__WORK INSTRUCTION__: Your task is to return the line containing "Given: Click the Web Vitals heading" and each line after it through the end of the entries, exactly, with no other lines.

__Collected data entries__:

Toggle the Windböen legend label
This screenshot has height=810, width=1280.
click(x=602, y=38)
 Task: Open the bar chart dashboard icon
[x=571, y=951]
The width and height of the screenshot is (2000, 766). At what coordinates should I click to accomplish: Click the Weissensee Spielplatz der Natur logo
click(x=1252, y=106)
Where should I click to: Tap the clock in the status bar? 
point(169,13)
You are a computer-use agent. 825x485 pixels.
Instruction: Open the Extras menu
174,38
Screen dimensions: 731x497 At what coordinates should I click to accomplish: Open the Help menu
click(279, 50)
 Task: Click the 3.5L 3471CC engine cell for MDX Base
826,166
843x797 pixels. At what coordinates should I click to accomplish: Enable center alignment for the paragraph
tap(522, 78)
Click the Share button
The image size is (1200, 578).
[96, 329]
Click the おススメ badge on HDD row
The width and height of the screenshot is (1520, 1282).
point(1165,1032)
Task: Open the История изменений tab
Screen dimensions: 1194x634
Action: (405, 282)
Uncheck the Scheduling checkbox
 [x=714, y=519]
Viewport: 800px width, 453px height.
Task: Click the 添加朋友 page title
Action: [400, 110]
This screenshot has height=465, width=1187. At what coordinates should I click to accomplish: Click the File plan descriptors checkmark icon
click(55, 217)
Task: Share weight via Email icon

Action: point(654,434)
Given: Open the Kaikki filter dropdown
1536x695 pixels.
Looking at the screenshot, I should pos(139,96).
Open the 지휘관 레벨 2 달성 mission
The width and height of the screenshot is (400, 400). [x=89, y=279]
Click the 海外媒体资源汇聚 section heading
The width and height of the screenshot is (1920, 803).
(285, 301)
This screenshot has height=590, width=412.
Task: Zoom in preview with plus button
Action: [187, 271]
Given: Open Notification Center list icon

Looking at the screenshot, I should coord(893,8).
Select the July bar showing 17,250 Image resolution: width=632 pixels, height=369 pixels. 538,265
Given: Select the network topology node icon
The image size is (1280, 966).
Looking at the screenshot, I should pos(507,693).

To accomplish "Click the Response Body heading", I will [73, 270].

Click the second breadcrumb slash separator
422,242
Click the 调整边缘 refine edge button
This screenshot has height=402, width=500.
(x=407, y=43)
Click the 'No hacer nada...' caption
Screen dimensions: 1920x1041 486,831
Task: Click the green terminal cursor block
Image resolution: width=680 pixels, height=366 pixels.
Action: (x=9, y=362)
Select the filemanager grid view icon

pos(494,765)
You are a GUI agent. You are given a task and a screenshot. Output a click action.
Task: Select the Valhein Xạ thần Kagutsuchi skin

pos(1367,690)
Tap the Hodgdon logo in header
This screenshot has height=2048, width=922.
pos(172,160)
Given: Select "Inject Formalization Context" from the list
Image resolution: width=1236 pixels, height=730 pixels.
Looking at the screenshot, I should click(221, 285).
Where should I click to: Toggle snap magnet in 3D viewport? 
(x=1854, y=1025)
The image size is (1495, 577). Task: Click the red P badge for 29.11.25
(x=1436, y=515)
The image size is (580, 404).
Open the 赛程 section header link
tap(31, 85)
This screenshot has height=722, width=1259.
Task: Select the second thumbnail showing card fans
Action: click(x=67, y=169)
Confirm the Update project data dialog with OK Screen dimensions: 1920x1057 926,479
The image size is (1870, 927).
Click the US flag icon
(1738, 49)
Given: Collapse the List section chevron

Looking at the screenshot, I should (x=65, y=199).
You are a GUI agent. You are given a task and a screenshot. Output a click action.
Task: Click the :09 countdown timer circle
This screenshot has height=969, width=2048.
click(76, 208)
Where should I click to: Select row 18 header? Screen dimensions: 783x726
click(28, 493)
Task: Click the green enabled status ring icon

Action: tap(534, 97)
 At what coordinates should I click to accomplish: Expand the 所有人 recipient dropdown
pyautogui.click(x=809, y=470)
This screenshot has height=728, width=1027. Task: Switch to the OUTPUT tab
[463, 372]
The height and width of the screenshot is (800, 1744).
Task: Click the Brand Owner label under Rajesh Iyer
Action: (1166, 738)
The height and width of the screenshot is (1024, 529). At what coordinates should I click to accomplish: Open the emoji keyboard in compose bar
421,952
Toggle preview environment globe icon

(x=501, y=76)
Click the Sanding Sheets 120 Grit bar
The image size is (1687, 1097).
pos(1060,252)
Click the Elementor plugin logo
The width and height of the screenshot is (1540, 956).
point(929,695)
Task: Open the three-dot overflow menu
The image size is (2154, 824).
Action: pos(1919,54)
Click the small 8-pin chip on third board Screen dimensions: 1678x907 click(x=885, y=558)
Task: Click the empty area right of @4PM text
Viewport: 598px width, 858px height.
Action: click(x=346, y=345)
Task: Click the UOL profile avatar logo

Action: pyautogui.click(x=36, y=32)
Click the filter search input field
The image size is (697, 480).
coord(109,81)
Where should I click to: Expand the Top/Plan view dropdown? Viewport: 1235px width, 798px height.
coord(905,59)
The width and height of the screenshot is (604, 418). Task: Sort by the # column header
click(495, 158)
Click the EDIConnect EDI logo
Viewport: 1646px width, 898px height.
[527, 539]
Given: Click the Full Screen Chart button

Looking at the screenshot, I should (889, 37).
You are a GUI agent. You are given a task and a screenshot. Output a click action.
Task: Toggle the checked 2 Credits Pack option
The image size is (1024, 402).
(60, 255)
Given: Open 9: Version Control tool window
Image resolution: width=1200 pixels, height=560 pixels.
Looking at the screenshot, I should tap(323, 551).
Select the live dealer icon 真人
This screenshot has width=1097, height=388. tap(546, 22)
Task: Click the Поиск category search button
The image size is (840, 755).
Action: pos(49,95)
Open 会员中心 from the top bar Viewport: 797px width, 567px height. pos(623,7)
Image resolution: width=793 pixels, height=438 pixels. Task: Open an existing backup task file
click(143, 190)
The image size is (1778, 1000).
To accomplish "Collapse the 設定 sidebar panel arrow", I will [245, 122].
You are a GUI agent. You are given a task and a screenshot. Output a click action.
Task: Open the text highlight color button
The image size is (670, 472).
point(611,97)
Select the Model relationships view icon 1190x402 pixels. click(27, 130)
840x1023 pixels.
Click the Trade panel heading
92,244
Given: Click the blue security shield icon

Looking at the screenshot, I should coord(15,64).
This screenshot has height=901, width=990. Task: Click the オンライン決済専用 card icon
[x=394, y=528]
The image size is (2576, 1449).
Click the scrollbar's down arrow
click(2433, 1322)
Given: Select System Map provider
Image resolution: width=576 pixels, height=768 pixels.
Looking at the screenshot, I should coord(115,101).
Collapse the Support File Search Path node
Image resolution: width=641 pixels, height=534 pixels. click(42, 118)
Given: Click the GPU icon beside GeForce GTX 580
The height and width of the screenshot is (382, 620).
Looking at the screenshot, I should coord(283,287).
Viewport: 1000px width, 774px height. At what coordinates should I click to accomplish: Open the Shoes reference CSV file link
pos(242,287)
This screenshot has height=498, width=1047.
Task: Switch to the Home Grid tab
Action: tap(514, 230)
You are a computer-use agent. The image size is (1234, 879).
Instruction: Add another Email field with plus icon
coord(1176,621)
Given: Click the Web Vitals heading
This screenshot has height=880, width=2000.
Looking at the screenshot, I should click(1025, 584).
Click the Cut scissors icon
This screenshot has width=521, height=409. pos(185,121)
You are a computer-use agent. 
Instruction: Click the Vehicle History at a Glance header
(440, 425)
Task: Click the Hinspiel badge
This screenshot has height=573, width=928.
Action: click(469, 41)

__YOUR RESPONSE__:
Given: Click the Web Vitals heading
This screenshot has height=880, width=2000.
Looking at the screenshot, I should click(1025, 584).
Click the Cut scissors icon
This screenshot has width=521, height=409. pos(185,121)
You are a computer-use agent. 
Instruction: Click the Vehicle History at a Glance header
(440, 425)
Task: Click the Hinspiel badge
This screenshot has height=573, width=928.
Action: click(469, 41)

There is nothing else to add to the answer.